Манная каша - страница 11

Шрифт
Интервал


Дверь в ванную комнату была приоткрыта. Сквозь щель поблёскивали краны. Ганс зажмурился и закусил губу. Он хотел уже бежать, но, преодолев слабость, отправился мыться.

Ганс предвидел, что все будет именно так. Пусть он не мылся уже давно – с прошлой пятницы, но конституция тела, которую он унаследовал от матери, так благородна, что он может вовсе никогда не мыться – от него ни в коем случае не исходят неприятные запахи, кожа при любых обстоятельствах источает один только чудесный аромат цветов, остается нежной и золотистой.
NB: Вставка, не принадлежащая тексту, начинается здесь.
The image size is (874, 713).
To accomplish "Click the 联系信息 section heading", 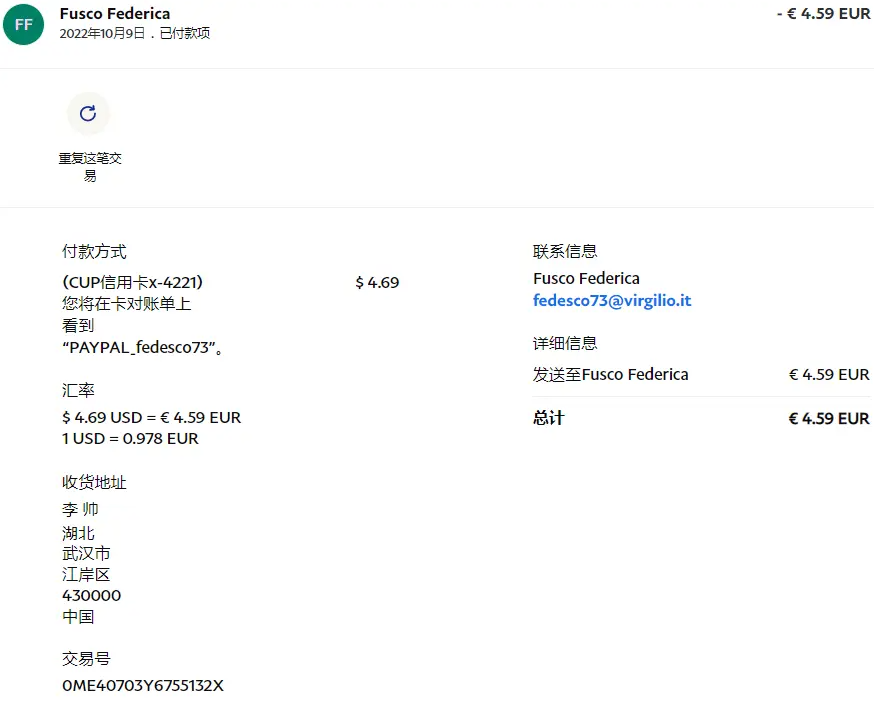I will click(565, 251).
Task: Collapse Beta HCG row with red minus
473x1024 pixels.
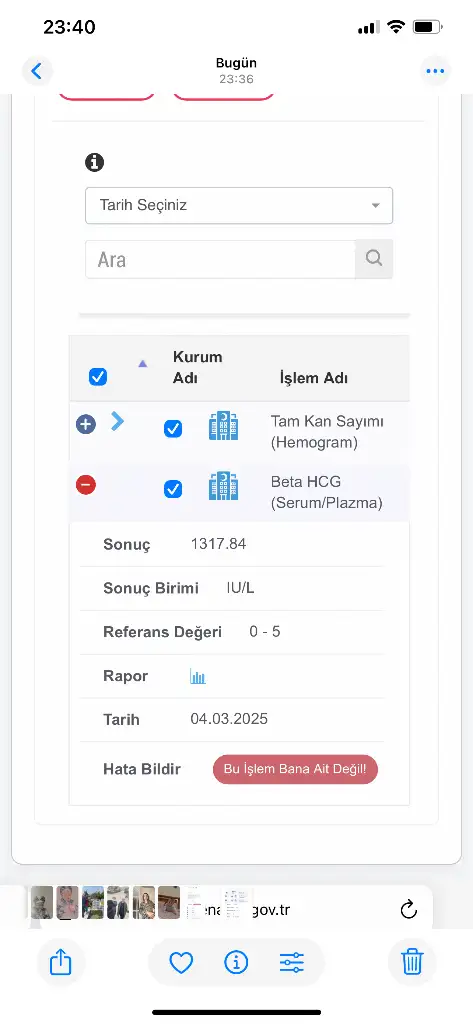Action: (86, 485)
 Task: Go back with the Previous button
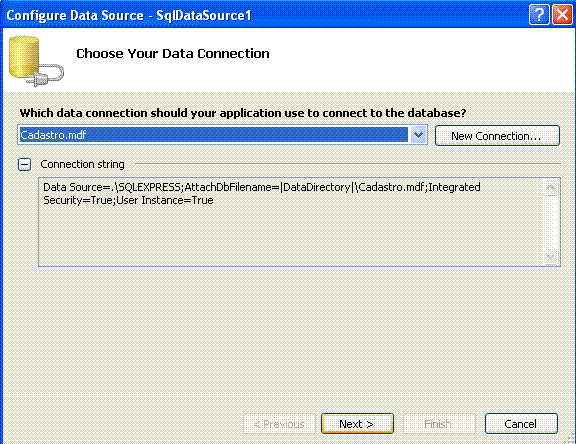(x=279, y=424)
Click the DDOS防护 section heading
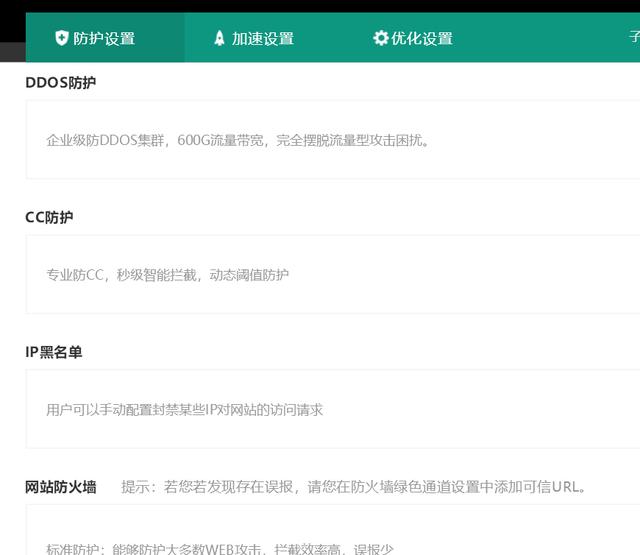640x555 pixels. pos(61,83)
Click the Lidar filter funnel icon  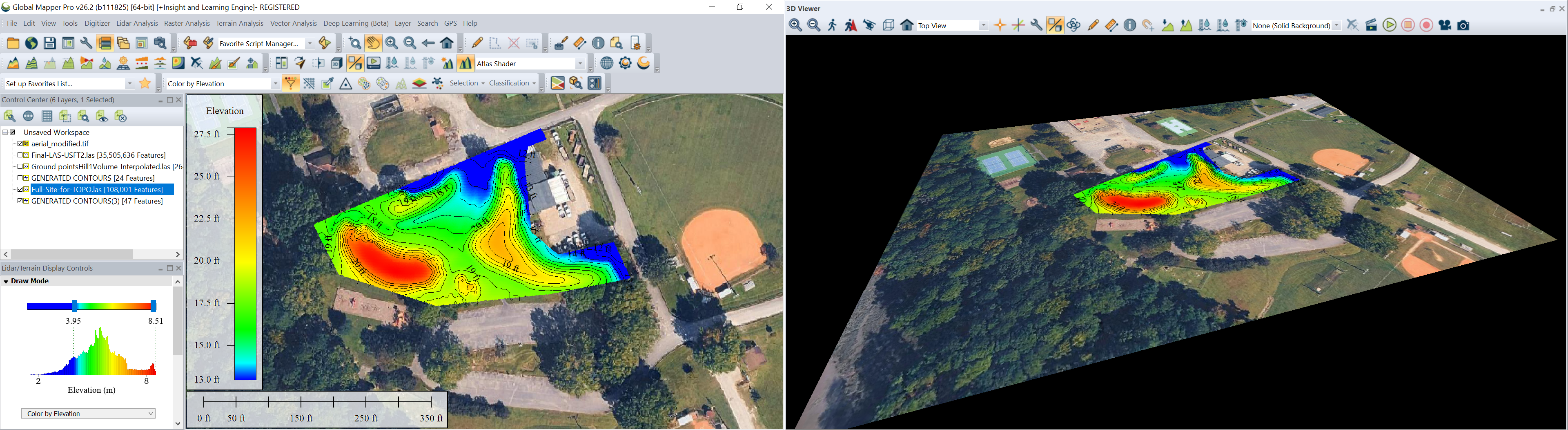pos(290,84)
Об этом ему сообщила подружка Жоржа, корефана, простая, но добрая девушка. Ганс ненарочно сломал ей руку, когда в комнату неожиданно вошёл Жорж. Ему ведь надо было поскорее скинуть ее с дивана, чтобы Жорж не вообразил невесть что. (Друг все-таки!). Просто руки слишком тонкие. И на диван лезет без спросу. Несмотря на это недоразумение Ганс продолжал относиться к ней по-прежнему хорошо. Но больше всех он любил своих родителей!
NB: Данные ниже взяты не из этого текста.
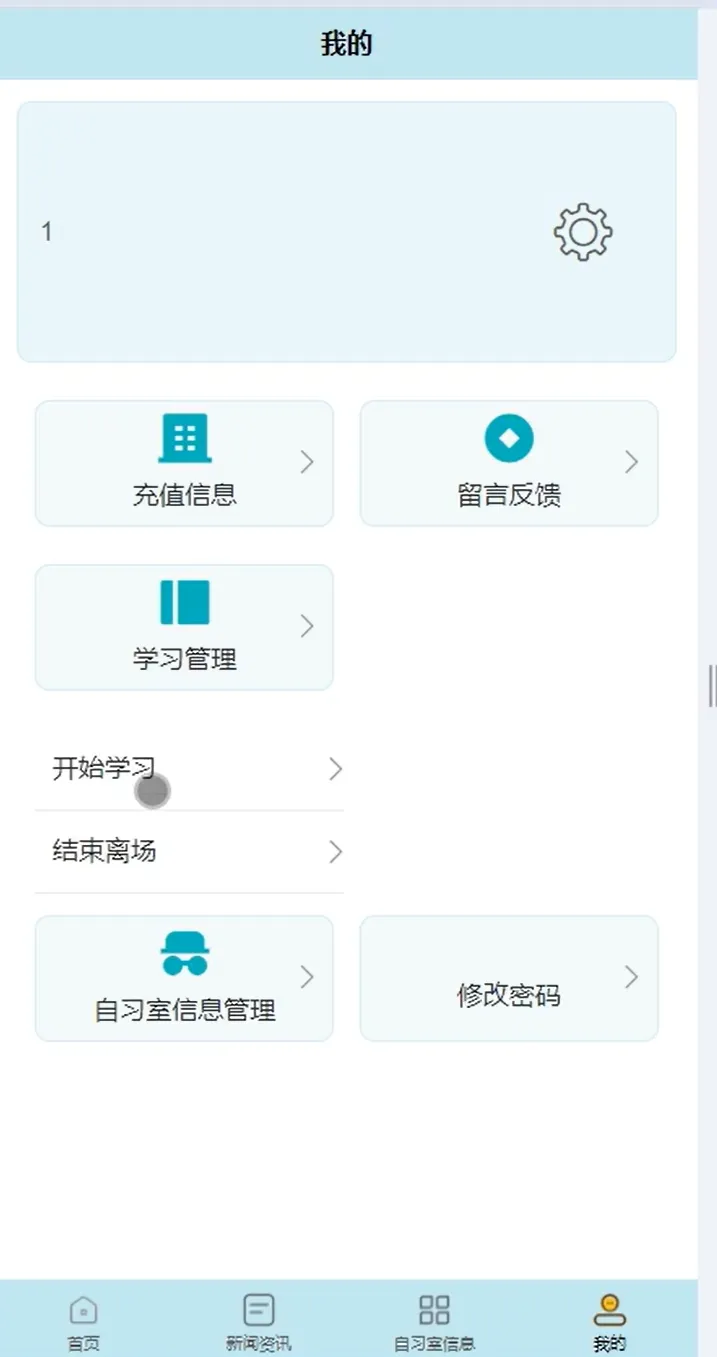Click the arrow next to 学习管理
Image resolution: width=717 pixels, height=1357 pixels.
(307, 626)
Ганс закрыл дверь на щеколду, напустил пены и теплой воды, неторопливо разделся и погрузился в чудесную ванну. Он прикрыл глаза и на секунду попытался вообразить, что принимает ванну в родном доме, мама парит репу, отец висит в Глобальной Сети, и все нормально…
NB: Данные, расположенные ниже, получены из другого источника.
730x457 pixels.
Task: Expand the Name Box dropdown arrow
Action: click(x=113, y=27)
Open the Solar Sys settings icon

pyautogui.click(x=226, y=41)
Когда Ганс спустился в гостиную, мать сидела за чайным столиком, уставленным прекрасным матовым фамильным серебром. Почти всё серебро древних викингов теперь в виде бесформенных слитков покоится под толщей пепла. Но графиня Викинг сумела уберечь свои сокровища. По странному стечению обстоятельств незадолго до пожара юная аристократка продала свой городской дворец и перевезла всё добро в небольшой фамильный замок на живописном берегу Мурены.

В сахарнице белел рафинад, в сухарнице красовались пирожные с клубникой и манная каша с земляникой. В отдельной крыночке – прекрасная пареная репа. Графиня пила настой из незабудок.

– Отобрал у отца последний зонт, бессовестный? – напала она.

– К сожалению, про зонт я забыл, – Ганс уселся напротив нее.

Графиня подала и ему фарфоровую чашечку с настоем из незабудок.

– Пей скорее, – предупредила она, – ко мне скоро придёт редколлегия. А тут ты сидишь.

– Мне не нужен ваш чай, – Ганс выскочил из-за стола, – если какая-то там редколлегия вам важнее меня! Это вы меня родили, я не виноват!

Вздорный юноша убежал, хлопнув на пути всеми пятью дверями.